Адвокат, которая занималась удочерением «младенца женского пола Чжен», знала биологических родителей, по крайней мере визуально, еще до того, как случилось это самое удочерение. Когда она несколько лет спустя заглянула в их магазин, кровная мать сразу узнала ее. Стоя за кассой, она поздоровалась с адвокатом, вполголоса назвав ту по имени, и принялась задавать одни и те же вопросы, снова и снова: «Вы знаете, как она там? Вы знаете, что с ней случилось?»

У Кэти по-прежнему было не так много опыта в делах, связанных с усыновлением. А это дело, как ей помнилось, было довольно странным. Оно было классифицировано как удочерение ребенка «с особыми потребностями». Все было проделано быстро. И не то чтобы это действительно было важно, как она полагала, но эти две семьи были из таких разных миров! Единственное, что, казалось, их объединяло, – это облегчение после того, как вопрос был решен.
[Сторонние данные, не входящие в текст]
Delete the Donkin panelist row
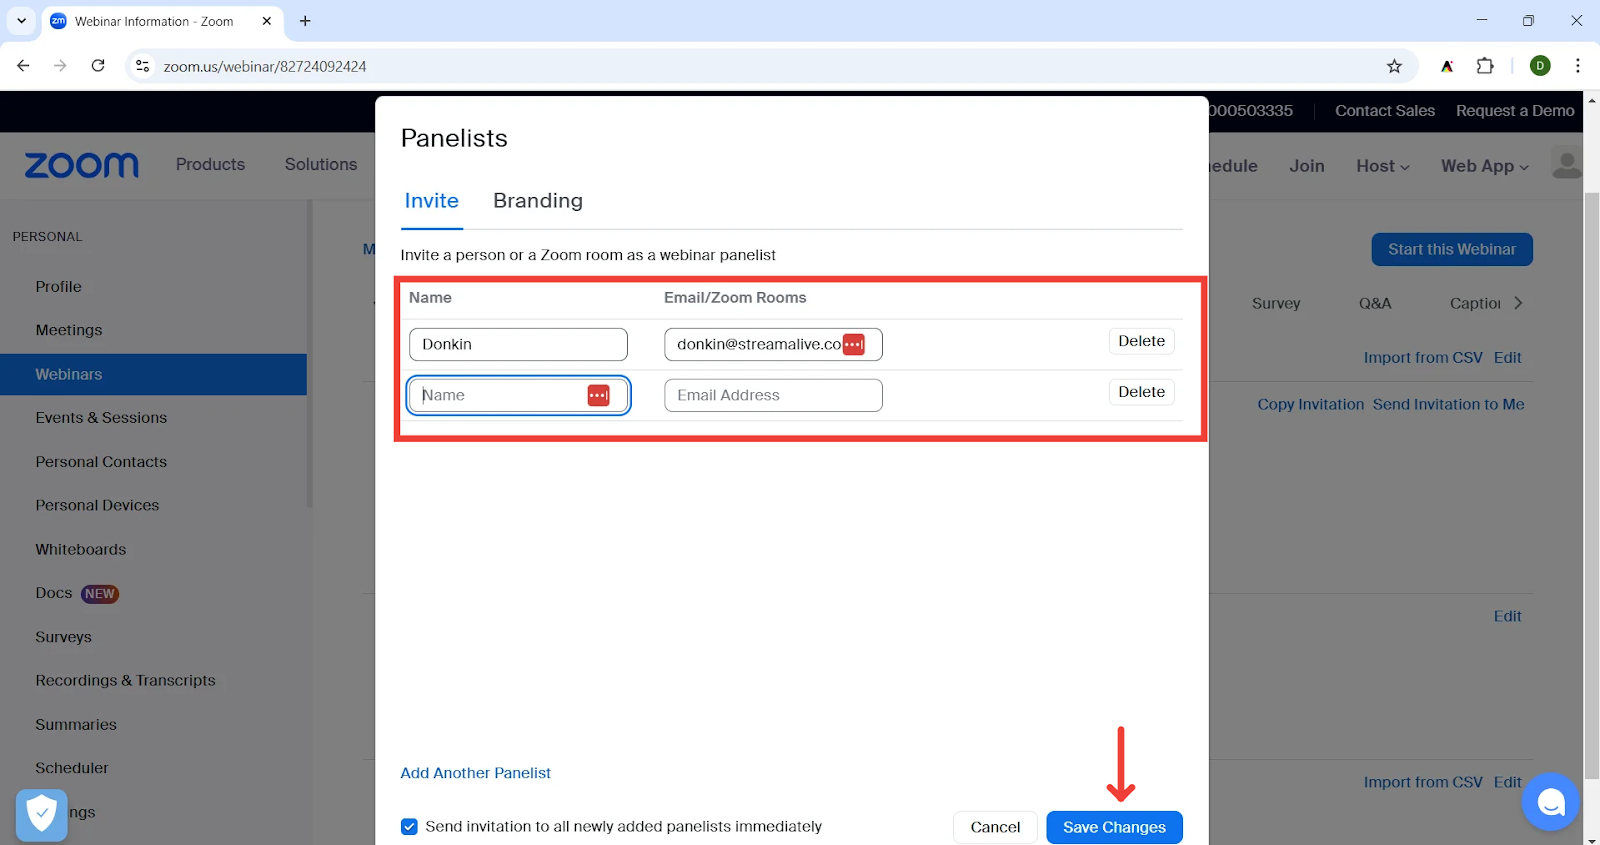Viewport: 1600px width, 845px height. point(1141,341)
Кэти не могла сказать, как у девочки дела или даже где она живет, во всяком случае, сколько-нибудь точно; она не поддерживала связи с приемной семьей. А даже если бы и поддерживала, все равно не могла передавать никакую информацию без их разрешения. Биологическая мать, ничуть не смутившись, сказала, что хочет увидеть фотографию. Она хотела связаться с девочкой и ее родителями. Она хотела поговорить с ними, со своим ребенком. Может быть, Кэти попросит за нее?

Адвокат никак не ожидала, что кто-то из родителей ребенка потребует изменения договоренностей. Она могла бы связаться с приемной семьей, сказала она биологической матери, или переправить им письмо, если они по-прежнему проживают по тому же адресу. Но решение – позволить контакт или нет – целиком и полностью останется за ними. Биологические родители не имеют никаких законных прав после того, как удочерение признано окончательным. Даже если бы все стороны договорились о более открытой форме удочерения в момент подачи документов – скажем, с регулярным обменом письмами, фотографиями и телефонными звонками, – кровным родителям пришлось бы полагаться исключительно на словесные обещания. Приемная семья имела право прервать контакт в любой момент, с объяснением причин или без оного.
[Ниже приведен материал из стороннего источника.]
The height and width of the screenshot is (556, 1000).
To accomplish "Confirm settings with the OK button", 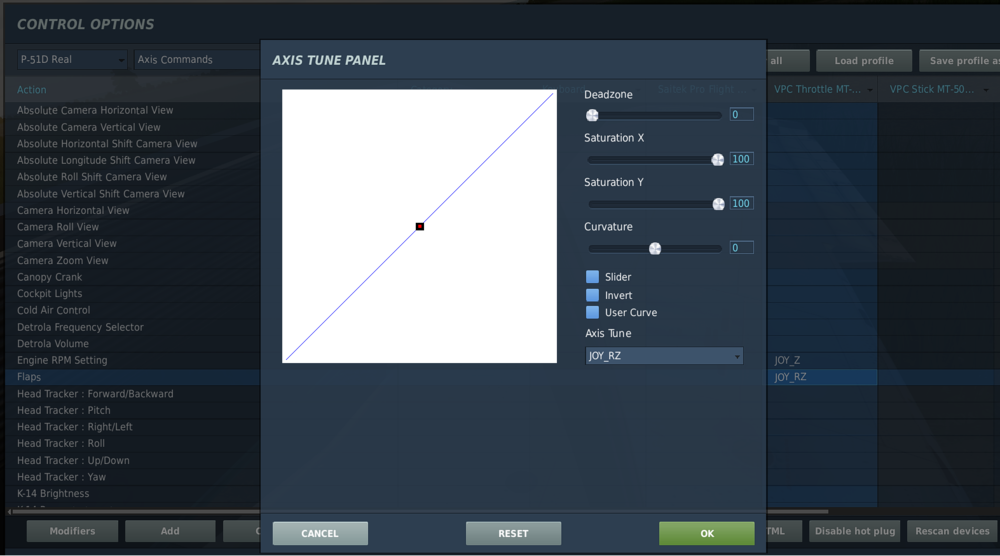I will tap(707, 534).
Кэти действительно составила и отослала письмо, в котором объяснила просьбу биологической матери. Трудно было вообразить, чтобы приемные родители девочки восприняли ее как нечто иное, чем попытку нарушить их договоренность о закрытом удочерении. Ей представлялось, что это вряд ли их обрадует. Она помнила, как твердо они настаивали на ограничении всякой коммуникации между двумя семьями во время всех процедур удочерения. Они не могли скрыть тревоги, которую вызывала у них кровная семья девочки, не хотели даже знать имен ее биологических родителей. С их позиции стабильность удочерения, защищенность и благополучие их ребенка требовали провести жесткую, четкую черту между семьей, в которой она родилась, и их собственной.

Недели проходили без ответа, и затяжное ожидание не удивляло адвоката. Когда Кэти наконец получила ответ от приемных родителей, он ее тоже не удивил. Их отчет был настолько обобщенным, что мог бы относиться к какому угодно ребенку. Любому.


«У нее все в порядке. Она здорова. Она прекрасно учится».


Кэти вполне может поделиться этими сведениями с биологической матерью их дочери, писали они. Посылать какие-либо фотографии они не считают для себя удобным.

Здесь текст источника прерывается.